The Library will be closed on Thursday, November 28 & Friday, November 29, 2024, in observance of Thanksgiving.

The Resistance Lives!

Ani Boyadjian, Principal Librarian, Research and Special Collections,
poster art, resistance
Original Los Angeles Resistance poster art

Resist!

Winter Dellenbach, activist, attorney, and proud first organizer of the Los Angeles Resistance, often ends her email correspondence with that simple call. Resist!

The Los Angeles Resistance was founded in 1967 to stop the war in Vietnam, and later Laos and Cambodia. Supporters worked with draft-age men who publicly refused to cooperate with the draft and refused induction into the military. Resisters often served prison terms for their commitment.

Bob Zaugh, Los Angeles Resistance activist, talked to our City Librarian John Szabo about the the Los Angeles Resistance, the materials he and Winter had gathered from fellow Resisters, and the need to find a home for the collection.

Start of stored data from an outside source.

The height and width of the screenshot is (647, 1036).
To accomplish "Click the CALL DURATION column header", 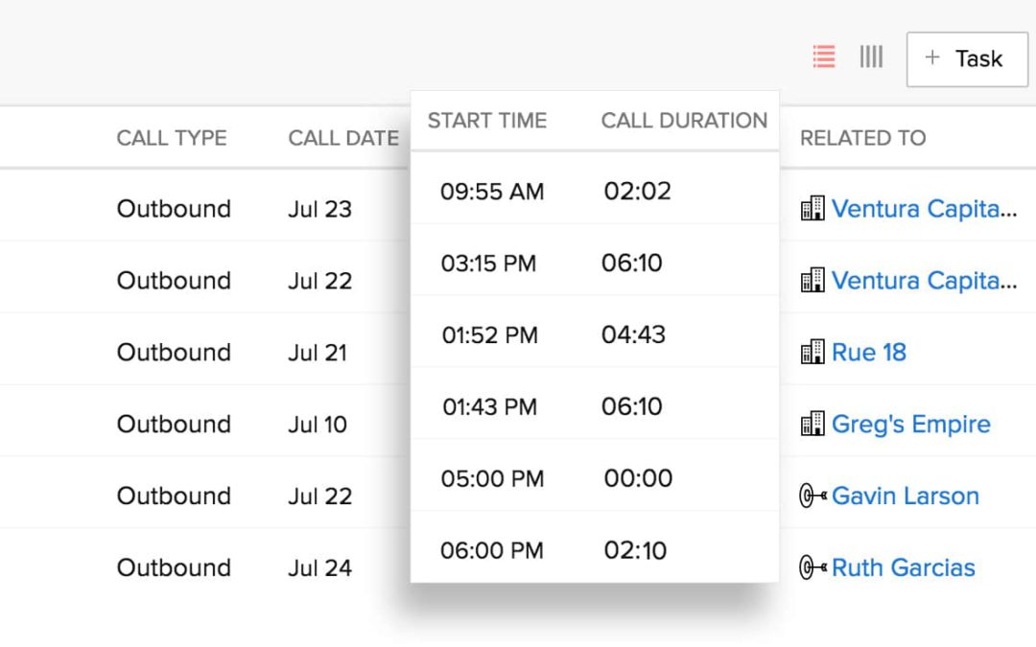I will 684,121.
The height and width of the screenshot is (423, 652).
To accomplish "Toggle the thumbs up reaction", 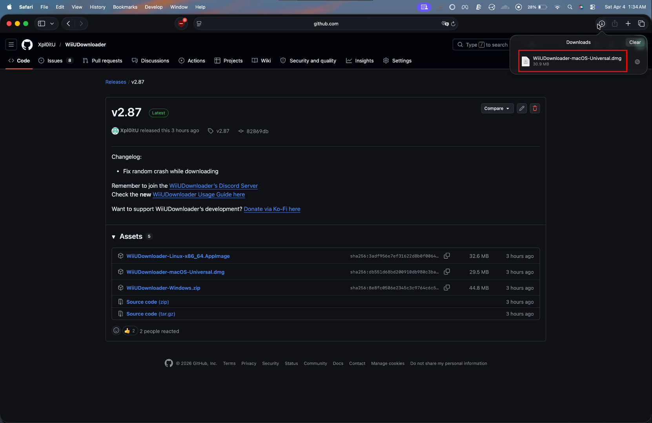I will click(x=130, y=331).
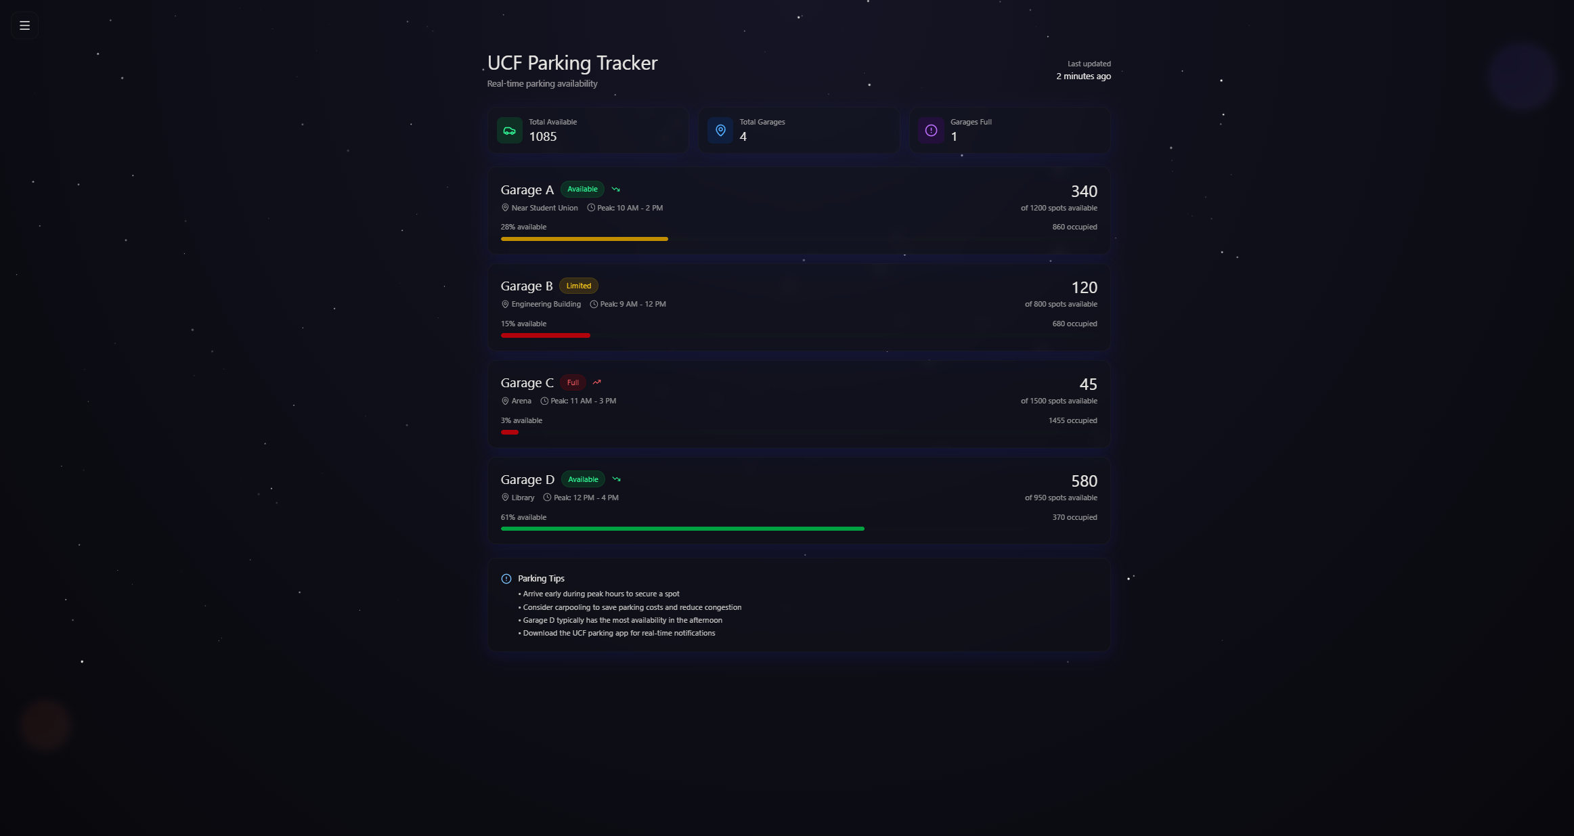Click the trending-up arrow beside Garage C badge
Screen dimensions: 1574x836
[596, 382]
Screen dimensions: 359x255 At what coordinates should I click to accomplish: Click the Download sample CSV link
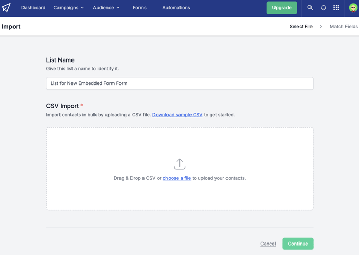pyautogui.click(x=177, y=115)
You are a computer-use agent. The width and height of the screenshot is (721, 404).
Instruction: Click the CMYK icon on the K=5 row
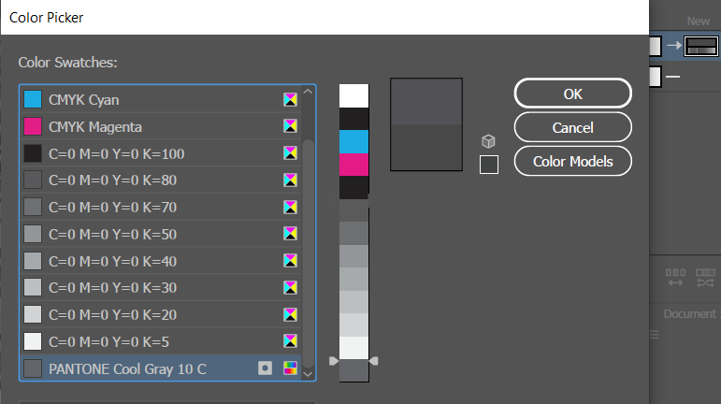tap(291, 341)
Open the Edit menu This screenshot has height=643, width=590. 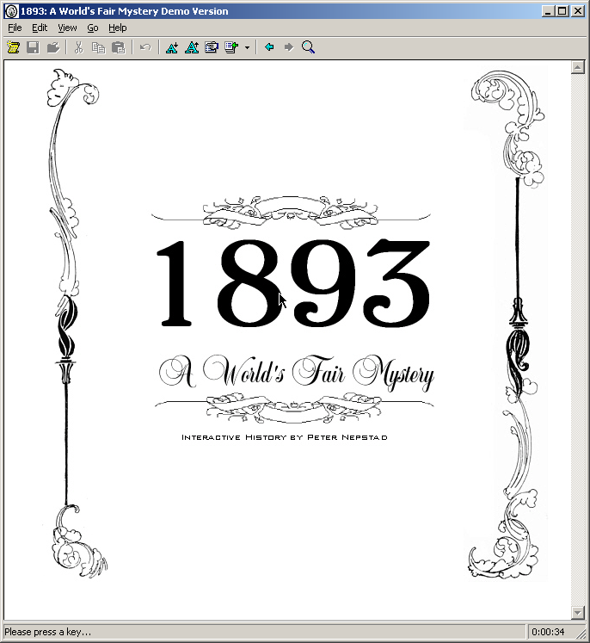pos(40,28)
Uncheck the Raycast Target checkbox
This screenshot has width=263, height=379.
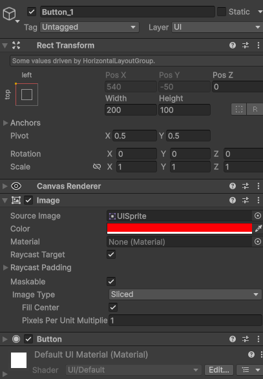click(111, 254)
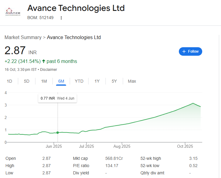Open the Market Summary breadcrumb link
This screenshot has width=221, height=178.
click(x=23, y=38)
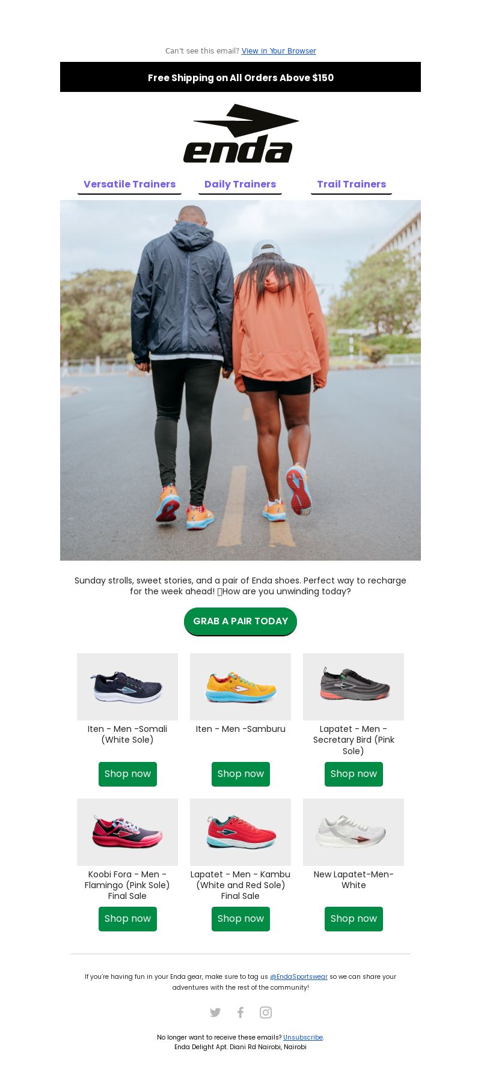Click the Unsubscribe link
The image size is (481, 1069).
coord(303,1037)
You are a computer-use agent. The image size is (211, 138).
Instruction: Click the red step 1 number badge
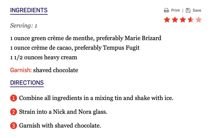[13, 98]
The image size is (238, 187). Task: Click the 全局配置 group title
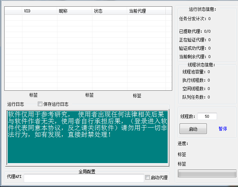click(x=87, y=172)
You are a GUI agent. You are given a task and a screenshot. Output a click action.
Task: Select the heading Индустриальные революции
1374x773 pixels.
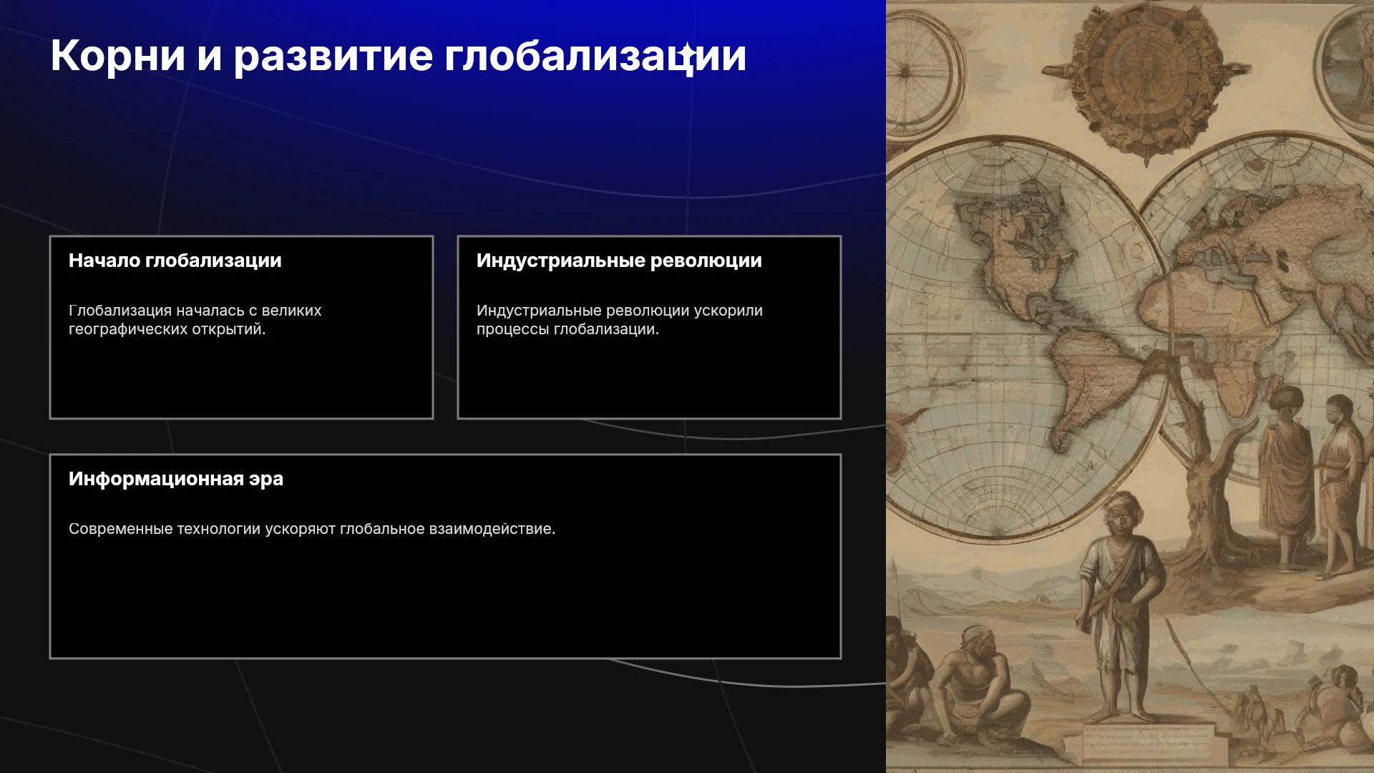619,261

Soon enough, I was on my way to visit the archive with a colleague to take a look. From the very first peek into the boxes, we knew we were looking at something very special. It wasn’t just an archive we were acquiring--it was also a piece of Los Angeles history, and through the opportunity to meet and talk to the Resisters, living and breathing history. Bob and Winter were eager to share their story, and were so generous with their time and so gracious with their storytelling. They were also eager to get the archive out to researchers and to the general public.

Recently I talked to Winter about the Resistance, and its continuing legacy in her personal and professional life.


How has the Resistance left its mark on you?

I never got over The Resistance—why would I? Being a worker and organizer with L.A. Resistance was a full immersion experience in doing the truly audacious. So young, yet willing to try to stop a war nonviolently gave me lifelong confidence that I could try the really hard things. I became a public interest law attorney to use the law for social change, to resist, reform, and at times find some justice for people who too often found none.

How do you see the legacy of the Resistance?

In the week since the Trump inauguration, Nonviolent Resistance to repression is everywhere in new forms responding quickly in new ways via social media. Millions world wide, thousands in airports, and hundreds of cabbies, even titans of the tech industry are all resisting, doing their best to defend our Democracy. The Resistance Lives!

The Los Angeles Resistance Collection/Archive is now available at Central Library for the public to experience. What is your vision on how it will be used?

My hopes for The Los Angeles Resistance Collection is that it gets a fair amount of jostling due to the variety of potential inquiry. Researchers and writers interested in draft resistance and Vietnam will come, and some already have, but also I think there will be those interested in women and Vietnam, the psychology of nonviolent action, the Back to the Land Movement, films with Resisters, Movement printing presses, the prison experience, demonstrations and federal trials as performance art and as a way to undermine illegitimate authority. I hope people come away with a fundamental understanding--those in The Resistance didn't need a million people or a million dollars and didn't need to get a gun or build a bomb to have a profound impact on the world. What they needed was commitment, audacity, and faith in each other.

Commitment to nonviolence, local community action, audacity, and faith in each other. Sound like a formula we should get behind, right here and right now?